Lay out the text lines of the records below as a Markdown table with two columns, Row and Line: each text line gets its own row number, and blank lines are left out. Leave the pictures out of the table.
-------- Data provided --------
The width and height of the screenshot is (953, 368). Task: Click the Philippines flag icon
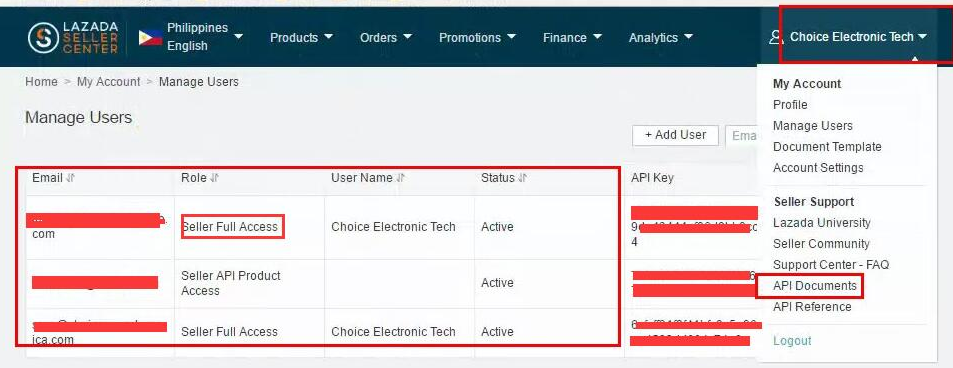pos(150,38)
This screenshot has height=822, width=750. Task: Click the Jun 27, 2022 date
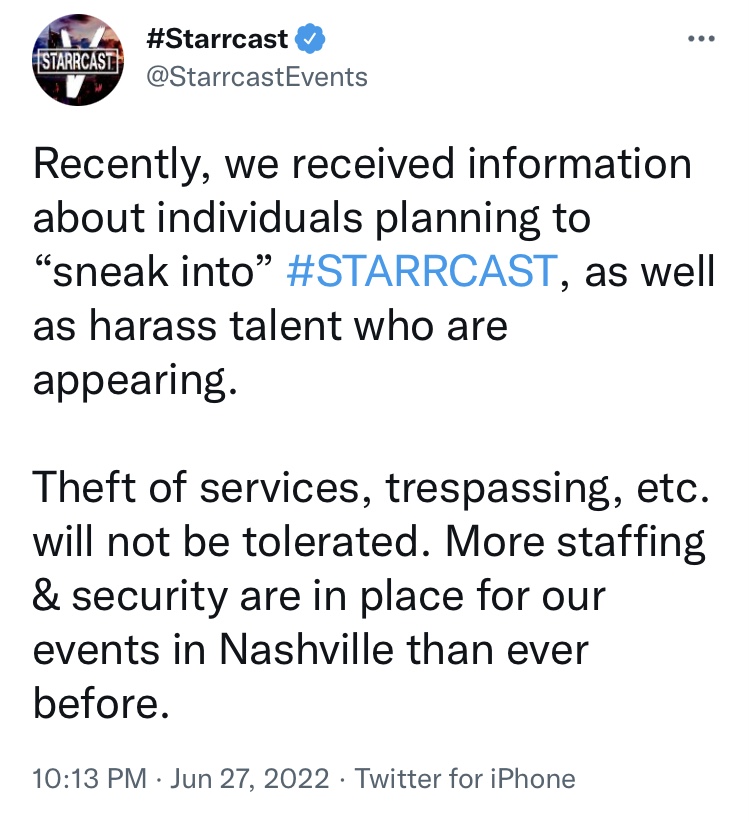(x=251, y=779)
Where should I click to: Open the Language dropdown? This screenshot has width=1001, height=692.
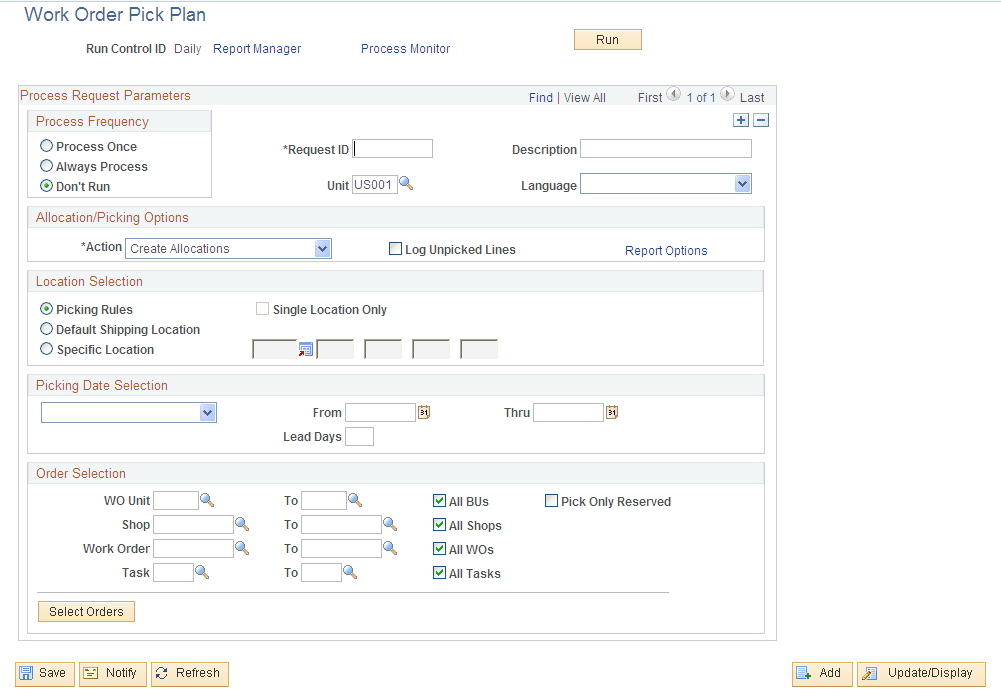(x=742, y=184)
--------
Exercise result =>
| Row | Line |
|---|---|
| 1 | The width and height of the screenshot is (953, 368). Task: Click the Philippines flag icon |
| 2 | pos(150,38) |
| 3 | This screenshot has height=822, width=750. Task: Click the Jun 27, 2022 date |
| 4 | (x=251, y=779) |
| 5 | Where should I click to: Open the Language dropdown? This screenshot has width=1001, height=692. |
| 6 | (x=742, y=184) |